Título: `O GOVERNO PARECE TER MUITO A ESCONDER¿
Autor: Flávio Freire
Fonte: O Globo, 19/03/2006, O País, p. 3

Alckmin critica PT por recorrer à Justiça para impedir investigações da CPI dos Bingos

Em entrevista que só acabou no fim da noite de sexta-feira, no Palácio dos Bandeirantes, o governador de São Paulo, Geraldo Alckmin, candidato do PSDB à Presidência da República, citou uma frase do ex-presidente argentino Juan Perón para explicar seu cuidado com as palavras: ¿Fale muito das coisas, pouco das pessoas e nada de você¿. É assim que ele pretende se mostrar ao eleitorado. Discreto, Alckmin não reage a provocações mas mostra uma ponta de irritação com a pecha de conservador. O governador criticou a decisão do presidente Lula de recorrer ao Supremo Tribunal Federal (STF) para tentar impedir as investigações da CPI dos Bingos: ¿Parece que o governo tem muito a esconder¿.

O senhor acredita que a cúpula do PSDB subestimou seu interesse em ser o candidato do partido à Presidência da República?

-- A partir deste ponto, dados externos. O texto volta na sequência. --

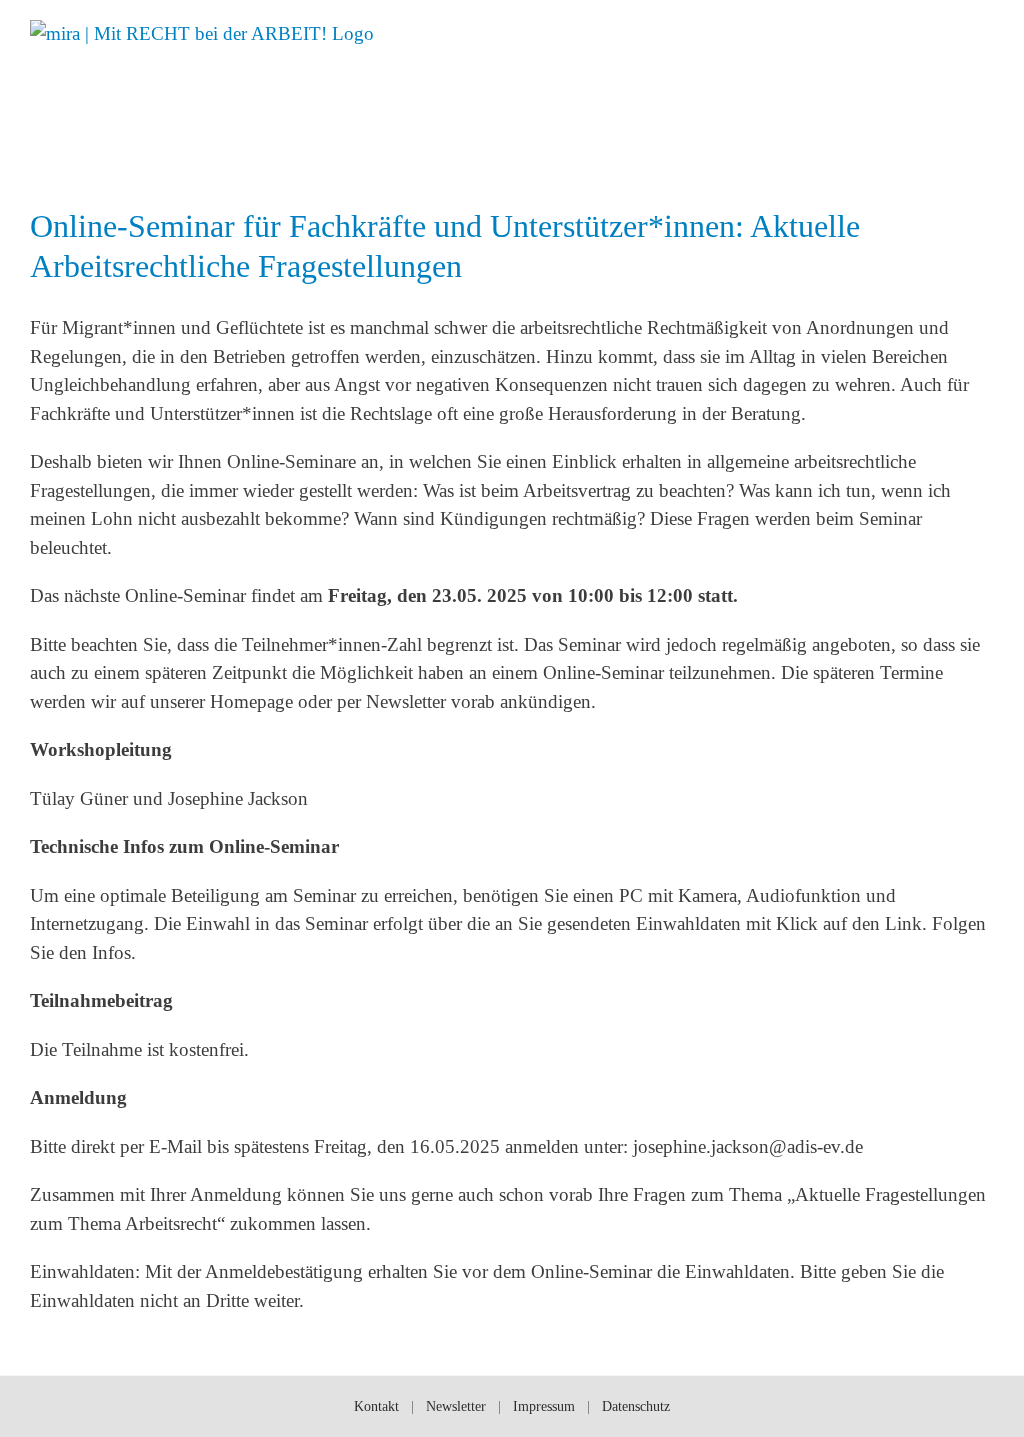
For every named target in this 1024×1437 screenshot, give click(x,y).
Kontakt (376, 1406)
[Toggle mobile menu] (986, 32)
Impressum (544, 1406)
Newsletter (456, 1406)
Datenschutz (636, 1406)
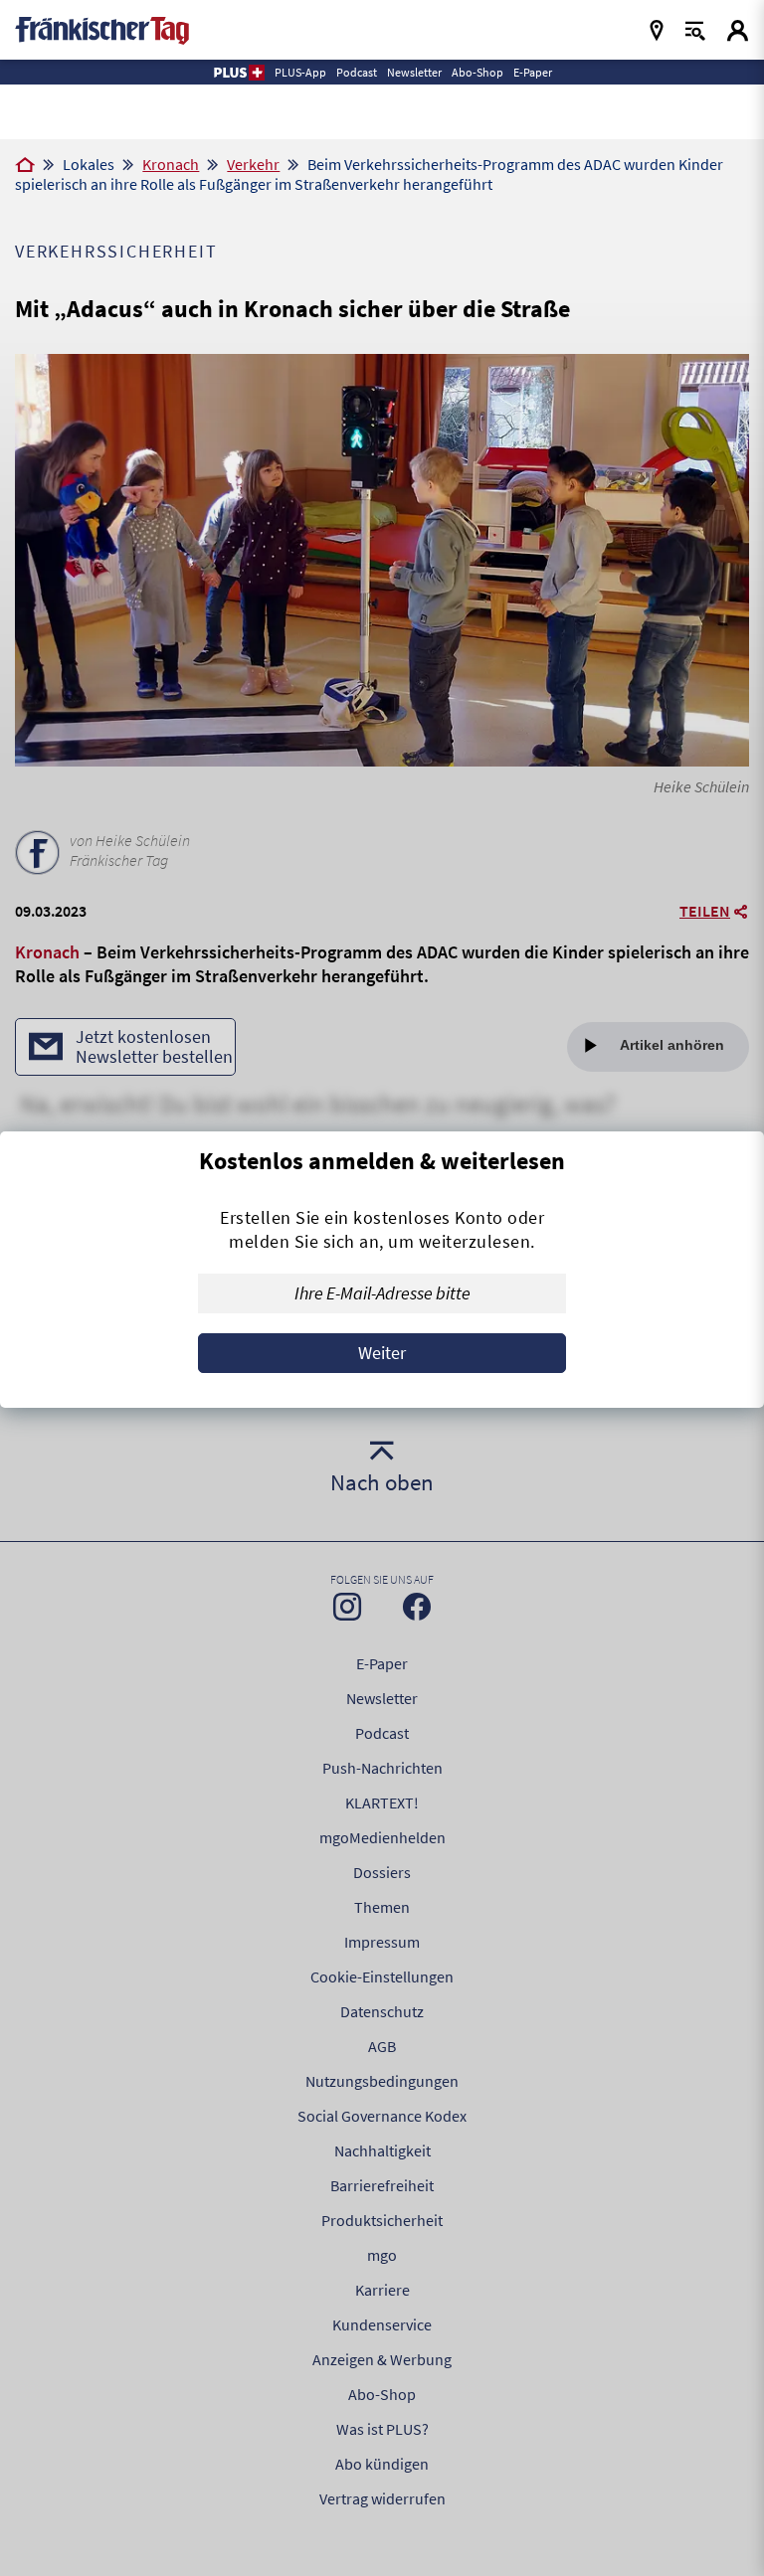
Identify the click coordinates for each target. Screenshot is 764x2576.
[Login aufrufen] (737, 30)
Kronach (170, 164)
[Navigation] (657, 30)
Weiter (382, 1352)
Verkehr (253, 164)
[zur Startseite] (102, 28)
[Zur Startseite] (25, 166)
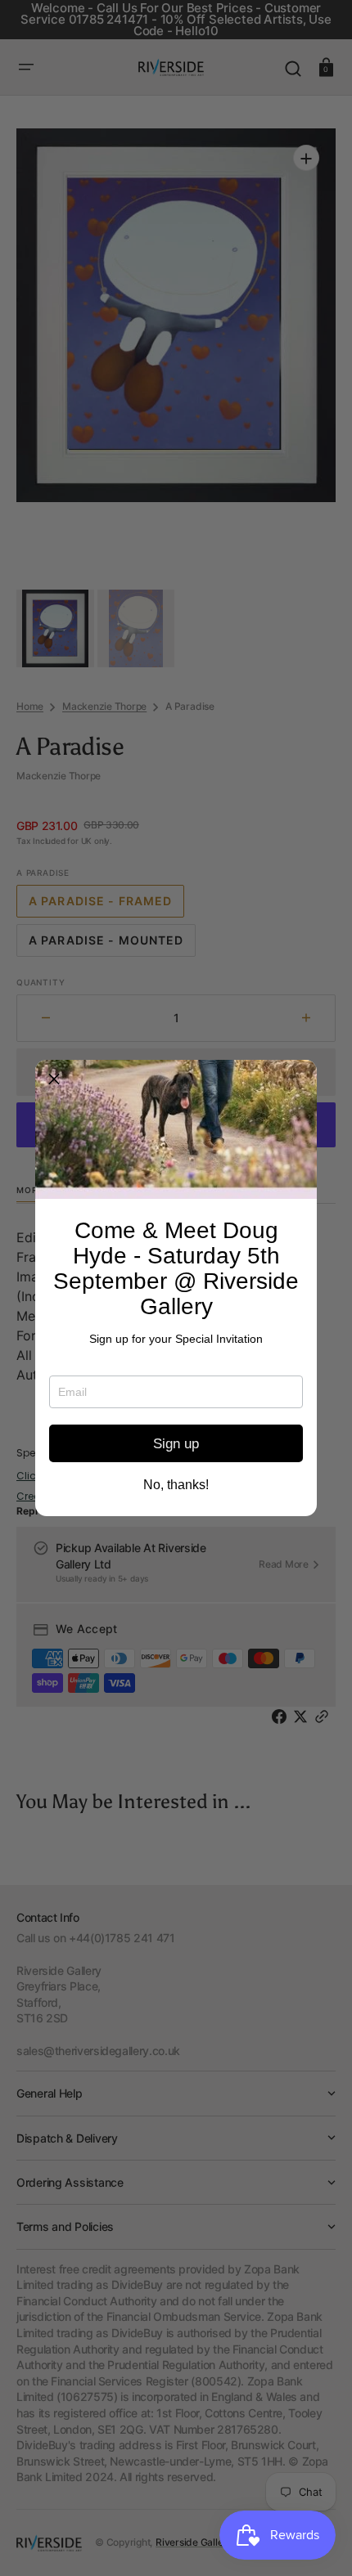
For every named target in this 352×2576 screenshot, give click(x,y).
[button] (54, 1078)
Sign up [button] (176, 1444)
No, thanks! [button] (176, 1485)
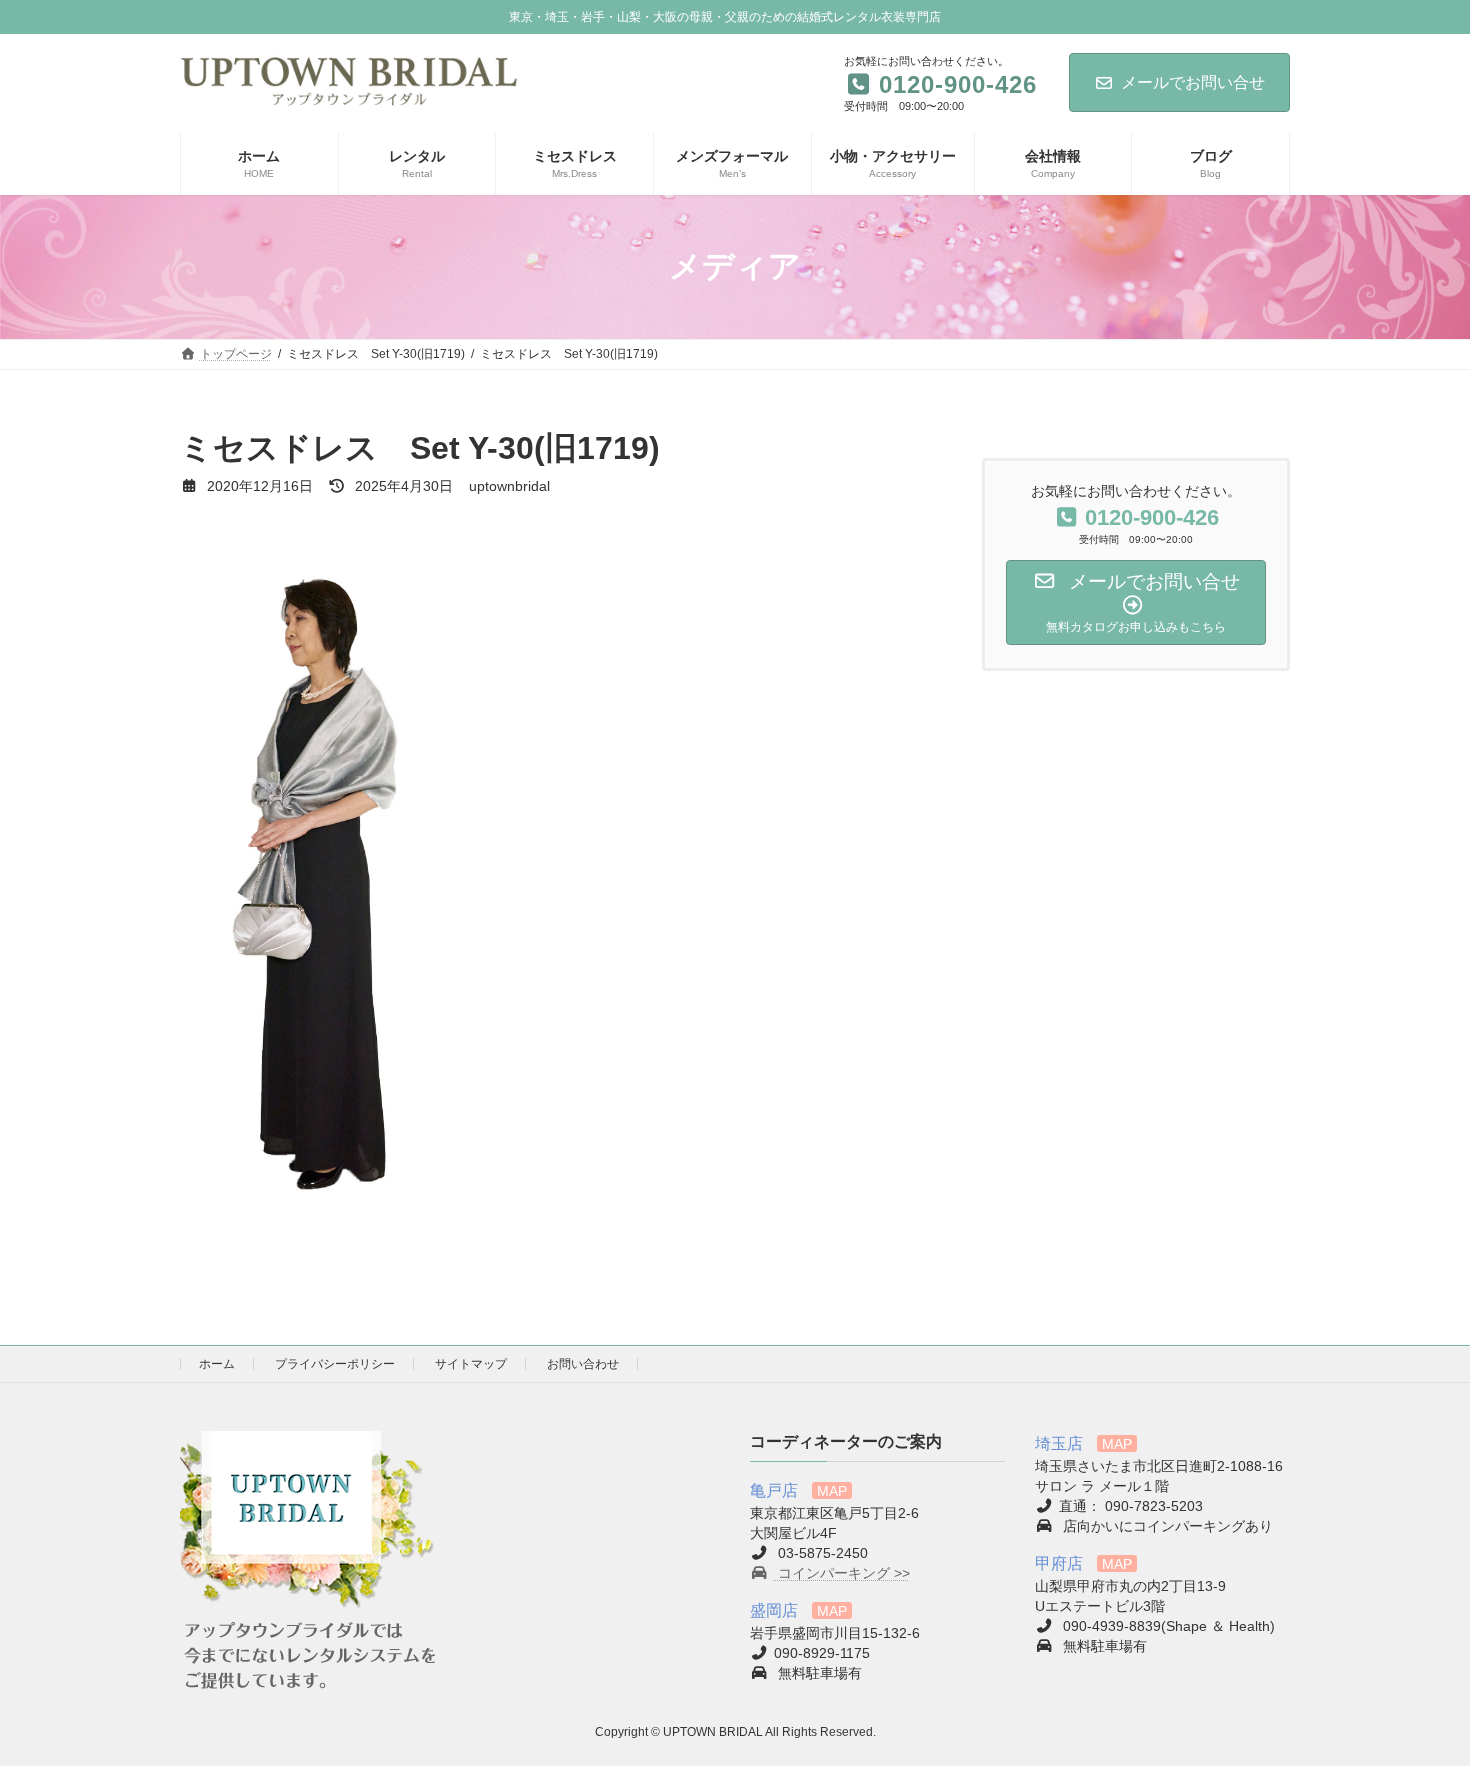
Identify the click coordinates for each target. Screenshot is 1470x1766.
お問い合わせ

GERALDO ALCKMIN: Na realidade, sempre busquei o entendimento e o presidente Tasso Jereissati teve muita habilidade na condução do processo, apoiado pelo presidente Fernando Henrique Cardoso e o governador Aécio Neves. O importante é que não houve disputa e ficamos unidos.

Não ficou evidente uma disputa individual por poder?

ALCKMIN: Não concordo. Primeiro, quero homenagear o prefeito José Serra, um dos homens públicos mais preparados do país, por seu desprendimento e espírito público. Não houve divergência conceitual, falamos o mesmo idioma, trilhamos o mesmo caminho. O que tem é diferença de estilo.

Por que o senhor e não José Serra, se ele é o preferido da opinião pública, pelas pesquisas?

ALCKMIN: Não é nem melhor nem pior, é uma decisão política. Me sinto preparado e completei uma boa missão. Aprendi administração aos 23 anos de idade como prefeito e fui co-piloto do Mário Covas. E pesquisa de voto não me pressiona.

José Serra deve ser submetido a prévias caso decida se lançar ao governo de São Paulo?

ALCKMIN: Se tivermos um entendimento, não será preciso disputa. O Serra é um candidato excepcional.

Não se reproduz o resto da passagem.